##### Data shown #####
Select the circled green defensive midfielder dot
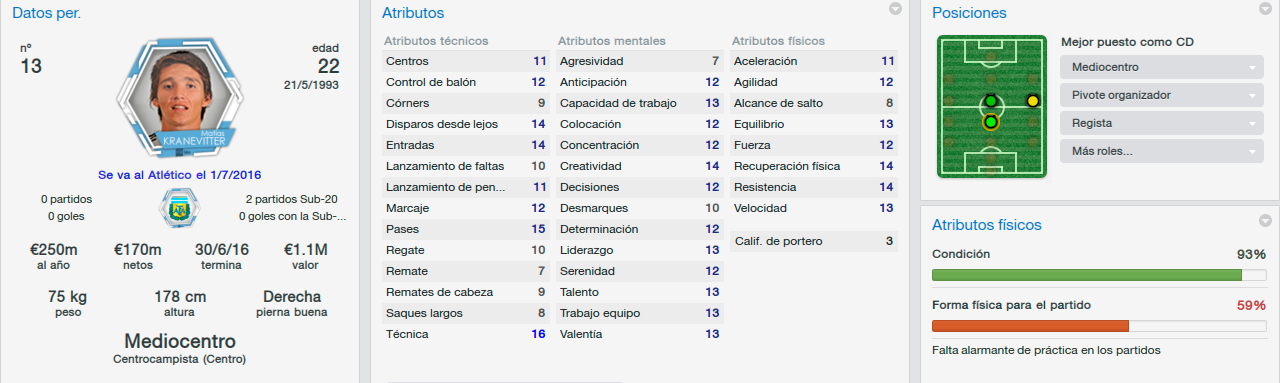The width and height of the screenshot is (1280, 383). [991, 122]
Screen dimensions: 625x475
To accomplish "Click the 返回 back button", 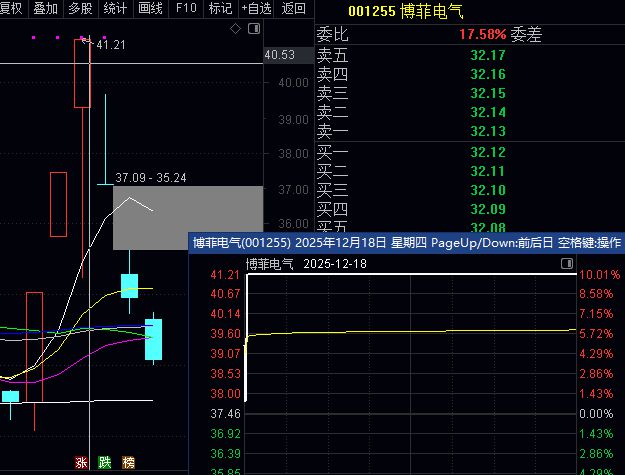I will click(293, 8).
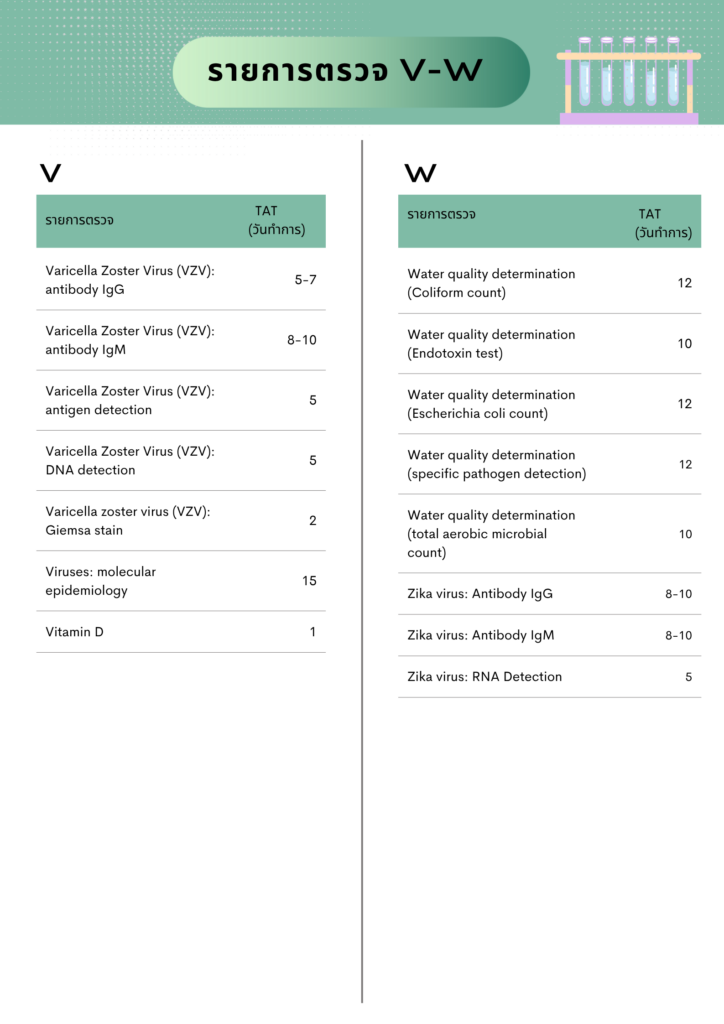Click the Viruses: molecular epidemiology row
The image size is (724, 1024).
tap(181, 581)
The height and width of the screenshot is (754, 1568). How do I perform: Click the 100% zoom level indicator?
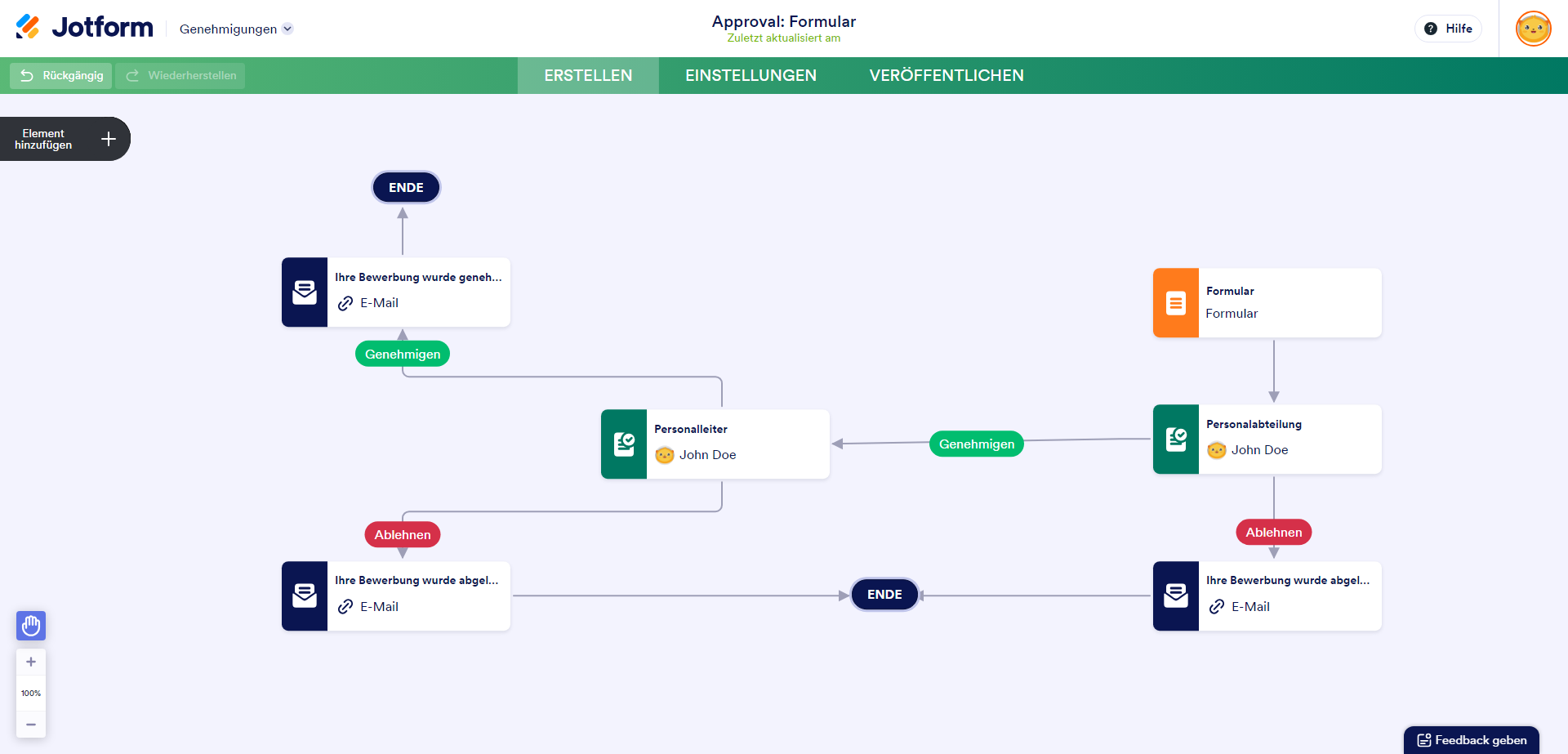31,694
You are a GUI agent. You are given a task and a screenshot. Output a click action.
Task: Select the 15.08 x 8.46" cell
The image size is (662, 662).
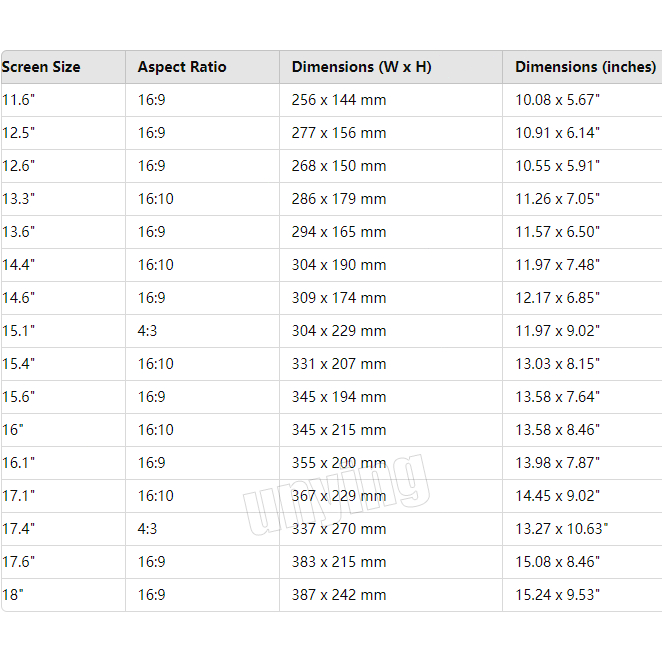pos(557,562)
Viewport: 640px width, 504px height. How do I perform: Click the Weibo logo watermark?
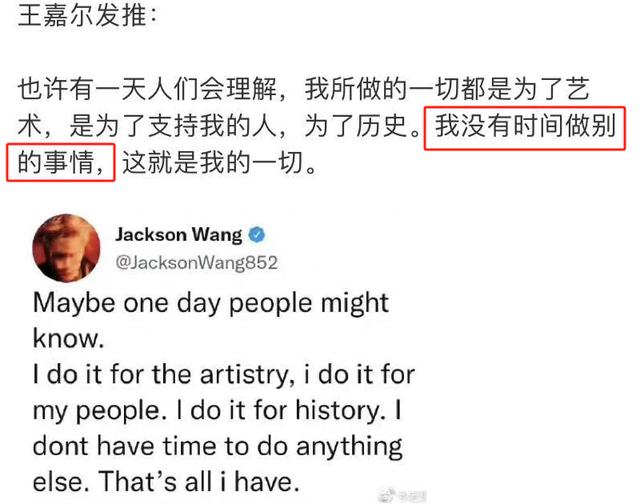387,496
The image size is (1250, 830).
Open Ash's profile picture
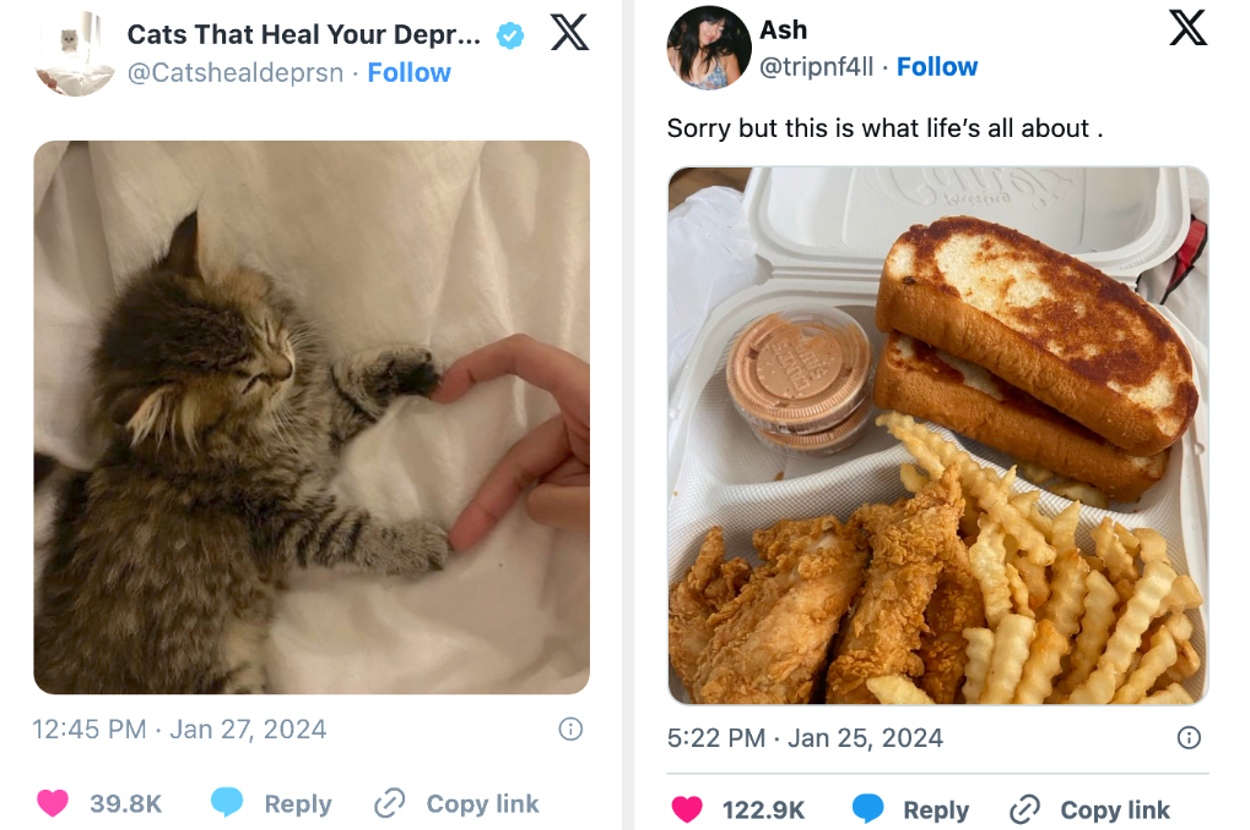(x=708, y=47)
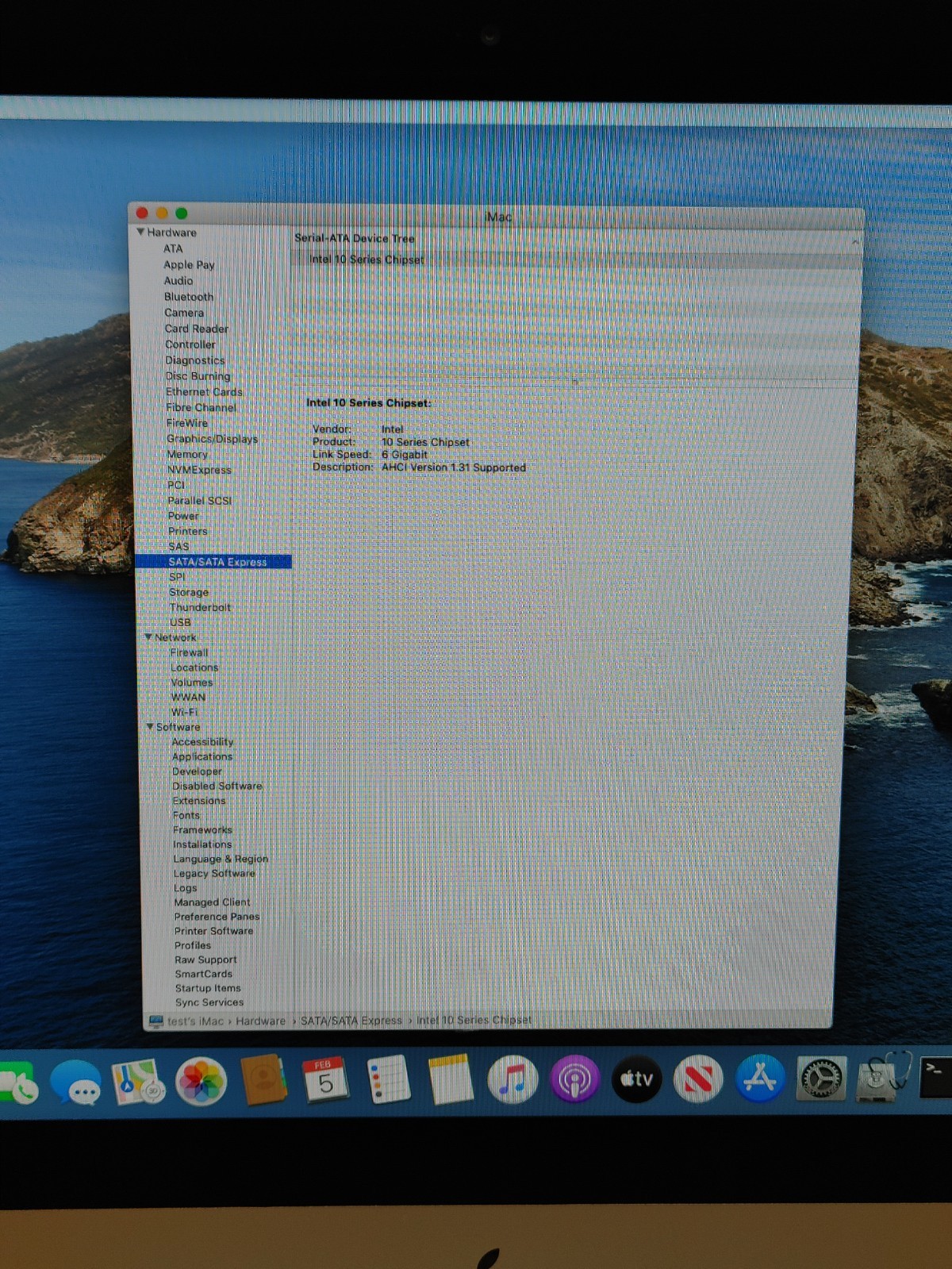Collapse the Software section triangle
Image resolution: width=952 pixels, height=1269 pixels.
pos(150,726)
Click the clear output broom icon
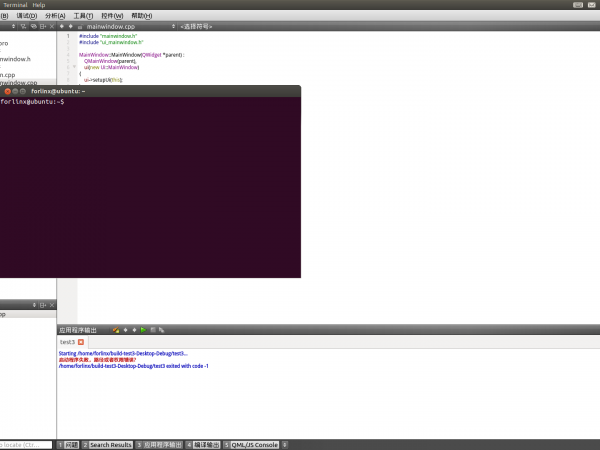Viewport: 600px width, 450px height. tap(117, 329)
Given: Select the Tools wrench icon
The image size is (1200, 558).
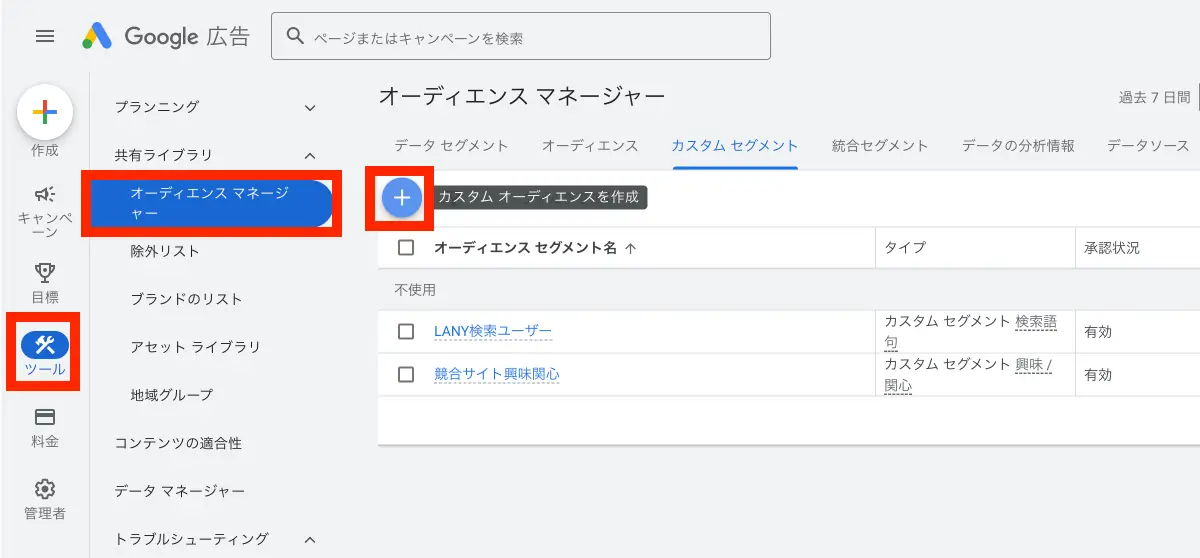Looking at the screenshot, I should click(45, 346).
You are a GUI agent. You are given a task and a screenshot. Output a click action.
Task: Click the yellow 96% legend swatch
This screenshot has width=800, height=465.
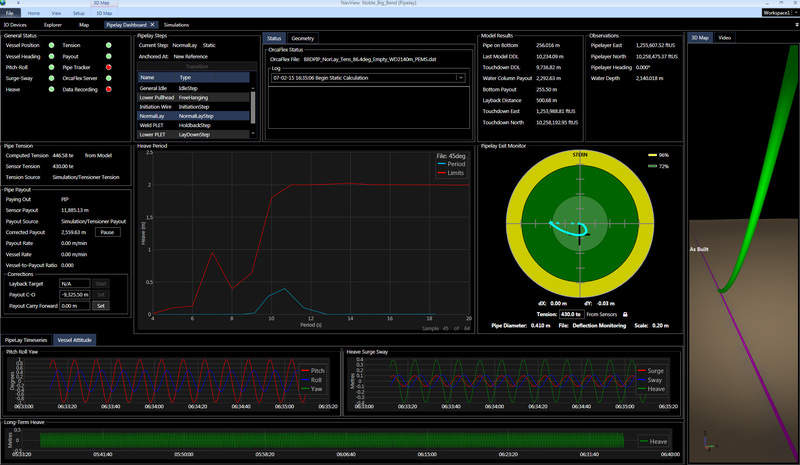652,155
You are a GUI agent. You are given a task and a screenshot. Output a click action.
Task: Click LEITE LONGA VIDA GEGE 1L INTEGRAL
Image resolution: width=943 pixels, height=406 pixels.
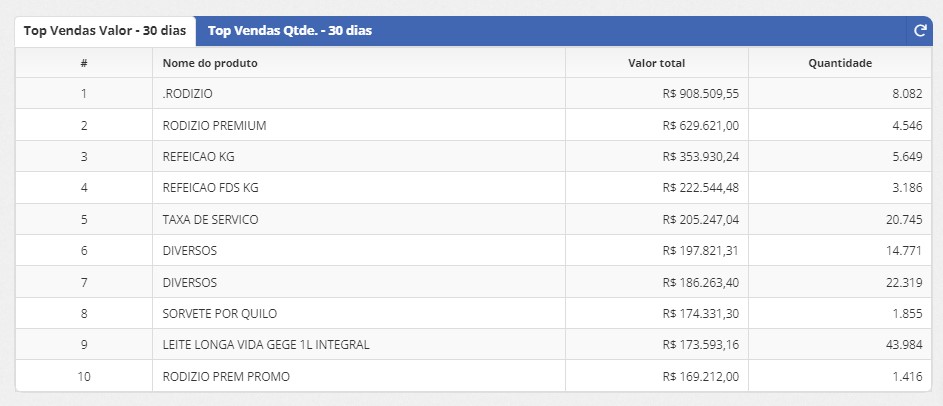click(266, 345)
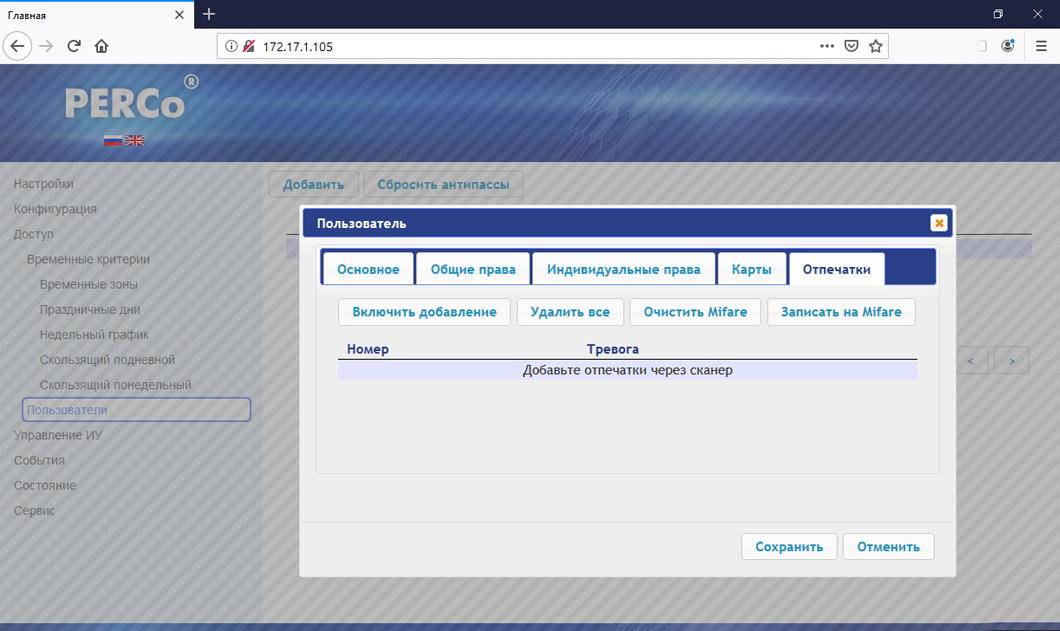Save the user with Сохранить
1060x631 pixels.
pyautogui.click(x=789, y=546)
#####
In the entries above, find the line with "Given: Select the Tools wrench icon" and the line with "Task: Click LEITE LONGA VIDA GEGE 1L INTEGRAL". Write out exactly those two lines and every line between them, pictures excluded.

Given: Select the Tools wrench icon
The image size is (1200, 558).
Looking at the screenshot, I should click(45, 346).
You are a GUI agent. You are given a task and a screenshot. Output a click action.
Task: Click the yellow 96% legend swatch
This screenshot has width=800, height=465.
652,155
You are a GUI agent. You are given a task and a screenshot. Output a click action.
Task: Click LEITE LONGA VIDA GEGE 1L INTEGRAL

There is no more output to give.